La révolution électrique est en marche

 

Chez BMW, le “i” désigne maintenant les automobiles de la gamme “plug-in electric”, à savoir des véhicules électriques ou hybrides qui peuvent donc être rechargés par branchement électrique. Après l’incroyable i8, voici la sympathique i3.

Si la i8 est une sportive exclusive de nouvelle génération servant de vitrine à la nouvelle branche “i”, la i3 se positionne comme celle qui devrait démocratiser cette nouvelle gamme en s’adressant à un plus grand nombre. Il s’agit d’une citadine de 4 mètres de long que le design et les solutions retenues apparentent plus à un concept car qu’à une voiture de série “classique”. En cela, la i3 est bien la petite sœur de la i8. Pourtant la i3 est définitivement plus accessible.

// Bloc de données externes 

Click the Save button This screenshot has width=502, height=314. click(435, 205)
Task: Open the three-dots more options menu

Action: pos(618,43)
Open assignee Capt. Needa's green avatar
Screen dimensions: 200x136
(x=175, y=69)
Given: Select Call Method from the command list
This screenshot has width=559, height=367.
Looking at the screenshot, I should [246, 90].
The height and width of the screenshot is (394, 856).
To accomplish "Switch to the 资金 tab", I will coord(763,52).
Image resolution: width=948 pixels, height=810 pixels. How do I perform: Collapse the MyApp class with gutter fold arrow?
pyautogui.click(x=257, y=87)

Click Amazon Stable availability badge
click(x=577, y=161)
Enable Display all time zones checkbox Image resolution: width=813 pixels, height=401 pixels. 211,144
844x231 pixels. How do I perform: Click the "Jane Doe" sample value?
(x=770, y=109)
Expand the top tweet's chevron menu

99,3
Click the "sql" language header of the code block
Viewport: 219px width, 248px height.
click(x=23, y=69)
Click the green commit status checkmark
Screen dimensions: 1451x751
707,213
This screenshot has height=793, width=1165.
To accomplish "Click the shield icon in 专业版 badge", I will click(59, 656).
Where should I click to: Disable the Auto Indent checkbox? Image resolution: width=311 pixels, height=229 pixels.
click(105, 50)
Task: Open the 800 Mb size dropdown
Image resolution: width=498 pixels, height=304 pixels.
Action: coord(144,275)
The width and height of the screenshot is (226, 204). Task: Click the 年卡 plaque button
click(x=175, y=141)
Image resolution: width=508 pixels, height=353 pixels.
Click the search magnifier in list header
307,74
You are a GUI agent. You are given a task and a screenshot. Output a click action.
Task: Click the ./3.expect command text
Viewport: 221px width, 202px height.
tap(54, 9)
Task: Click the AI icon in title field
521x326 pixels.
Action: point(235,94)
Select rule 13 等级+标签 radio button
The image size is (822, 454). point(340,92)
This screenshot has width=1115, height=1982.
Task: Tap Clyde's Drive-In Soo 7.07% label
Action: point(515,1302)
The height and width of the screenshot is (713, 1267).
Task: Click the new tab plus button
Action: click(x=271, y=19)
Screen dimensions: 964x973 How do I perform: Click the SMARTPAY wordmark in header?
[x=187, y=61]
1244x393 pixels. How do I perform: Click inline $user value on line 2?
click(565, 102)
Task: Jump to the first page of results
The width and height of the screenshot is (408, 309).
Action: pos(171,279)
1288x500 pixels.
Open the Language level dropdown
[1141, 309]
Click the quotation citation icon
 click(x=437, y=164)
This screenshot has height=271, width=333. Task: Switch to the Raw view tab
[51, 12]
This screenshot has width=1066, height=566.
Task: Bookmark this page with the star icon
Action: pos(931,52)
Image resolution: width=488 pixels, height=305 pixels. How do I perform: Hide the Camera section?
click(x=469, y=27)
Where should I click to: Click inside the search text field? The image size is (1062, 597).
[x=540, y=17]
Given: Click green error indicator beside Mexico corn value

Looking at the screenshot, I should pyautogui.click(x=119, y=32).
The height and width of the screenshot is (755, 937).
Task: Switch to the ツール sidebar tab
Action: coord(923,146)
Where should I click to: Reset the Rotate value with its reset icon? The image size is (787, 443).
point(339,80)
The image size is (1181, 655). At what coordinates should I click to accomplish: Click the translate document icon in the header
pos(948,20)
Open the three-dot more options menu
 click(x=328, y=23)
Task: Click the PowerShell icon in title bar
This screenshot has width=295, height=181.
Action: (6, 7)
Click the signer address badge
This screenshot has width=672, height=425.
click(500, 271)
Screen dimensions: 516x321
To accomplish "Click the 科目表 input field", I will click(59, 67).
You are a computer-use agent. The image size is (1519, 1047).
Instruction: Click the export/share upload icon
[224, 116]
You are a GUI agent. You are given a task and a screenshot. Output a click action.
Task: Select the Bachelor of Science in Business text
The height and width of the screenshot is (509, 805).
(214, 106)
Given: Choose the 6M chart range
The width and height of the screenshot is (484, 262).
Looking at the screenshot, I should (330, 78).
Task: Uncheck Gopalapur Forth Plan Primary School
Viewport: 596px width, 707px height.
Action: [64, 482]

Son but est de devenir une voiture de tous les jours reposant sur une conception ultra-moderne et des technologies de pointe.

La surprise commence au premier coup d’œil avec un style des plus original. Si son gabarit et sa forme font penser à un petit monospace urbain, elle profite de nombreux détails esthétiques uniques qui lui confèrent une personnalité sans équivalent dans la production actuelle.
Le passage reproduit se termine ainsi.